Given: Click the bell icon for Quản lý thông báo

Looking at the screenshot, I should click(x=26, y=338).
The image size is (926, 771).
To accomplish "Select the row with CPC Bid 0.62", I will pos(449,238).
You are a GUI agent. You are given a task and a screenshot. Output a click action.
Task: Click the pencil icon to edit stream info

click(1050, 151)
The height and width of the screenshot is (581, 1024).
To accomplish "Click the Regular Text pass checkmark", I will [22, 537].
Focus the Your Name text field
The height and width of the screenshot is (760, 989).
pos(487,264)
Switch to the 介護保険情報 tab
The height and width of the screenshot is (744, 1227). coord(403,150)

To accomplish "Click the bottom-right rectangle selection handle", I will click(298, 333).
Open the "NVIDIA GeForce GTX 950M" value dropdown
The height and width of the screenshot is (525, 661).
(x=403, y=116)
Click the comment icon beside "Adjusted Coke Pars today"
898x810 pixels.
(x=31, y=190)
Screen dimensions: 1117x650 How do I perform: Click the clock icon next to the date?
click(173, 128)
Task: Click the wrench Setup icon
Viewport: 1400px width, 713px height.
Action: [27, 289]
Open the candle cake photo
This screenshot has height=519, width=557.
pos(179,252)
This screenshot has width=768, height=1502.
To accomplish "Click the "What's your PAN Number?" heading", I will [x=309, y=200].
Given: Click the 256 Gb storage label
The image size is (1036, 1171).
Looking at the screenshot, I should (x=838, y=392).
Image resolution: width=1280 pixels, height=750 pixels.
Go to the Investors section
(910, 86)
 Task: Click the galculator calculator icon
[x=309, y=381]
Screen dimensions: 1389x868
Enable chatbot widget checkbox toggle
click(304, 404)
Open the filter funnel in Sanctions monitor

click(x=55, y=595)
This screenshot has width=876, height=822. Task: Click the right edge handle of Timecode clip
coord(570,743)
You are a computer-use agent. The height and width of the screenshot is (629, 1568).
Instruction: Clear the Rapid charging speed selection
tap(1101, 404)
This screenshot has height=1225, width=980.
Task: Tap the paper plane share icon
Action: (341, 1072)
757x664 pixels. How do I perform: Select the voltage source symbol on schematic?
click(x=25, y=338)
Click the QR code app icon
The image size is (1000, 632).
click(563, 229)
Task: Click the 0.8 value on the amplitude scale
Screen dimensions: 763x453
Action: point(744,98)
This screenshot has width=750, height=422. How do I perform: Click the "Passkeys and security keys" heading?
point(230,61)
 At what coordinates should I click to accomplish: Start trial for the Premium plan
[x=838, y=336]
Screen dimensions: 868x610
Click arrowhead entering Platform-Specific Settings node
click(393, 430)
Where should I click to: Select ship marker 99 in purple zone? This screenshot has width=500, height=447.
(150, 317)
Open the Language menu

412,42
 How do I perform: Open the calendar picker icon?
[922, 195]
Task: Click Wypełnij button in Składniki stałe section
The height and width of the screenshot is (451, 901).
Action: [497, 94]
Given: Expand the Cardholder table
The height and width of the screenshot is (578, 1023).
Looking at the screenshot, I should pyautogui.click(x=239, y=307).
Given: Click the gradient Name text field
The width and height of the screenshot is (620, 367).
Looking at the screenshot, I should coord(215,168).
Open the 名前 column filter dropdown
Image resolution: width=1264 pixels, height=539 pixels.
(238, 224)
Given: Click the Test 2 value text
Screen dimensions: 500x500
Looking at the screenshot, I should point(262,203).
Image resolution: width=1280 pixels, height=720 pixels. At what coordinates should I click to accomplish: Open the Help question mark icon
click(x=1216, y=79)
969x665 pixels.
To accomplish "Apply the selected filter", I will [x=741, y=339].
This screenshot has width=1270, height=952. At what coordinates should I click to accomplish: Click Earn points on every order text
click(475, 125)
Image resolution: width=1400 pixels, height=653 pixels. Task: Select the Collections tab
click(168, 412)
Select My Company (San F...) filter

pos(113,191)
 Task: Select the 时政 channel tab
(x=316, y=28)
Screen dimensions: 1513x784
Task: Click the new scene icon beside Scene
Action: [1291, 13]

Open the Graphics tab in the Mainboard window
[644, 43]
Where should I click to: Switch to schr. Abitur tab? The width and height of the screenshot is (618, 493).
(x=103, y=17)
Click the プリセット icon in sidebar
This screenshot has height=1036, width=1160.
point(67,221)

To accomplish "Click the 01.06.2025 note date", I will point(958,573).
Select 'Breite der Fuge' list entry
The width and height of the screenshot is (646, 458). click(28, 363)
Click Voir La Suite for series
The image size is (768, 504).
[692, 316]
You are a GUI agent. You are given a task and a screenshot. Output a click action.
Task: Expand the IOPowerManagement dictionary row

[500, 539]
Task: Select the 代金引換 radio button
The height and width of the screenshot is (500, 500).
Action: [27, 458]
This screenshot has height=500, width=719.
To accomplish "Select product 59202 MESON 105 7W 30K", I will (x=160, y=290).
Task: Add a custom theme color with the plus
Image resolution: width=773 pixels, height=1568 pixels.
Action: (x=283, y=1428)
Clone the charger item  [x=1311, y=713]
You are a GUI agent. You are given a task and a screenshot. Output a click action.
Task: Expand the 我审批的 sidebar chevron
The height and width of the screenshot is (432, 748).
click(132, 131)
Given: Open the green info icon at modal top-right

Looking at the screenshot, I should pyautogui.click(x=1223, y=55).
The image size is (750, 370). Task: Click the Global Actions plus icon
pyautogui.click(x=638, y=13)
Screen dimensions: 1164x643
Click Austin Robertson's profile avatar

☆ ☆ ☆ ☆ ☆ ☆ ☆

Write out every entry above, word for word.

Given: Click the bell icon for Quản lý thông báo

Looking at the screenshot, I should click(x=26, y=338).
The image size is (926, 771).
To accomplish "Select the row with CPC Bid 0.62", I will pos(449,238).
You are a GUI agent. You are given a task and a screenshot. Output a click action.
Task: Click the pencil icon to edit stream info

click(1050, 151)
The height and width of the screenshot is (581, 1024).
To accomplish "Click the Regular Text pass checkmark", I will [22, 537].
Focus the Your Name text field
The height and width of the screenshot is (760, 989).
pos(487,264)
Switch to the 介護保険情報 tab
The height and width of the screenshot is (744, 1227). coord(403,150)

To accomplish "Click the bottom-right rectangle selection handle", I will click(298, 333).
Open the "NVIDIA GeForce GTX 950M" value dropdown
The height and width of the screenshot is (525, 661).
(x=403, y=116)
Click the comment icon beside "Adjusted Coke Pars today"
898x810 pixels.
(x=31, y=190)
Screen dimensions: 1117x650 How do I perform: Click the clock icon next to the date?
click(173, 128)
Task: Click the wrench Setup icon
Viewport: 1400px width, 713px height.
Action: [27, 289]
Open the candle cake photo
This screenshot has height=519, width=557.
pos(179,252)
This screenshot has width=768, height=1502.
To accomplish "Click the "What's your PAN Number?" heading", I will [x=309, y=200].
Given: Click the 256 Gb storage label
The image size is (1036, 1171).
Looking at the screenshot, I should (x=838, y=392).
Image resolution: width=1280 pixels, height=750 pixels.
Go to the Investors section
(910, 86)
 Task: Click the galculator calculator icon
[x=309, y=381]
Screen dimensions: 1389x868
Enable chatbot widget checkbox toggle
click(304, 404)
Open the filter funnel in Sanctions monitor

click(x=55, y=595)
This screenshot has width=876, height=822. Task: Click the right edge handle of Timecode clip
coord(570,743)
You are a computer-use agent. The height and width of the screenshot is (629, 1568).
Instruction: Clear the Rapid charging speed selection
tap(1101, 404)
This screenshot has height=1225, width=980.
Task: Tap the paper plane share icon
Action: (341, 1072)
757x664 pixels. How do I perform: Select the voltage source symbol on schematic?
click(x=25, y=338)
Click the QR code app icon
The image size is (1000, 632).
click(563, 229)
Task: Click the 0.8 value on the amplitude scale
Screen dimensions: 763x453
Action: point(744,98)
This screenshot has width=750, height=422. How do I perform: Click the "Passkeys and security keys" heading?
point(230,61)
 At what coordinates should I click to accomplish: Start trial for the Premium plan
[x=838, y=336]
Screen dimensions: 868x610
Click arrowhead entering Platform-Specific Settings node
click(393, 430)
Where should I click to: Select ship marker 99 in purple zone? This screenshot has width=500, height=447.
(150, 317)
Open the Language menu

412,42
 How do I perform: Open the calendar picker icon?
[922, 195]
Task: Click Wypełnij button in Składniki stałe section
The height and width of the screenshot is (451, 901).
Action: [497, 94]
Given: Expand the Cardholder table
The height and width of the screenshot is (578, 1023).
Looking at the screenshot, I should pyautogui.click(x=239, y=307).
Given: Click the gradient Name text field
The width and height of the screenshot is (620, 367).
Looking at the screenshot, I should coord(215,168).
Open the 名前 column filter dropdown
Image resolution: width=1264 pixels, height=539 pixels.
(238, 224)
Given: Click the Test 2 value text
Screen dimensions: 500x500
Looking at the screenshot, I should point(262,203).
Image resolution: width=1280 pixels, height=720 pixels. At what coordinates should I click to accomplish: Open the Help question mark icon
click(x=1216, y=79)
969x665 pixels.
To accomplish "Apply the selected filter", I will [x=741, y=339].
This screenshot has width=1270, height=952. At what coordinates should I click to accomplish: Click Earn points on every order text
click(475, 125)
Image resolution: width=1400 pixels, height=653 pixels. Task: Select the Collections tab
click(168, 412)
Select My Company (San F...) filter

pos(113,191)
 Task: Select the 时政 channel tab
(x=316, y=28)
Screen dimensions: 1513x784
Task: Click the new scene icon beside Scene
Action: [1291, 13]

Open the Graphics tab in the Mainboard window
[644, 43]
Where should I click to: Switch to schr. Abitur tab? The width and height of the screenshot is (618, 493).
(x=103, y=17)
Click the プリセット icon in sidebar
This screenshot has height=1036, width=1160.
point(67,221)

To accomplish "Click the 01.06.2025 note date", I will point(958,573).
Select 'Breite der Fuge' list entry
The width and height of the screenshot is (646, 458). click(28, 363)
Click Voir La Suite for series
The image size is (768, 504).
[692, 316]
You are a GUI agent. You are given a task and a screenshot. Output a click action.
Task: Expand the IOPowerManagement dictionary row

[500, 539]
Task: Select the 代金引換 radio button
The height and width of the screenshot is (500, 500).
Action: [27, 458]
This screenshot has height=500, width=719.
To accomplish "Select product 59202 MESON 105 7W 30K", I will (x=160, y=290).
Task: Add a custom theme color with the plus
Image resolution: width=773 pixels, height=1568 pixels.
Action: (x=283, y=1428)
Clone the charger item  [x=1311, y=713]
You are a GUI agent. You are given a task and a screenshot. Output a click action.
Task: Expand the 我审批的 sidebar chevron
The height and width of the screenshot is (432, 748).
click(132, 131)
Given: Open the green info icon at modal top-right

Looking at the screenshot, I should pyautogui.click(x=1223, y=55).
The image size is (750, 370). Task: Click the Global Actions plus icon
pyautogui.click(x=638, y=13)
Screen dimensions: 1164x643
Click Austin Robertson's profile avatar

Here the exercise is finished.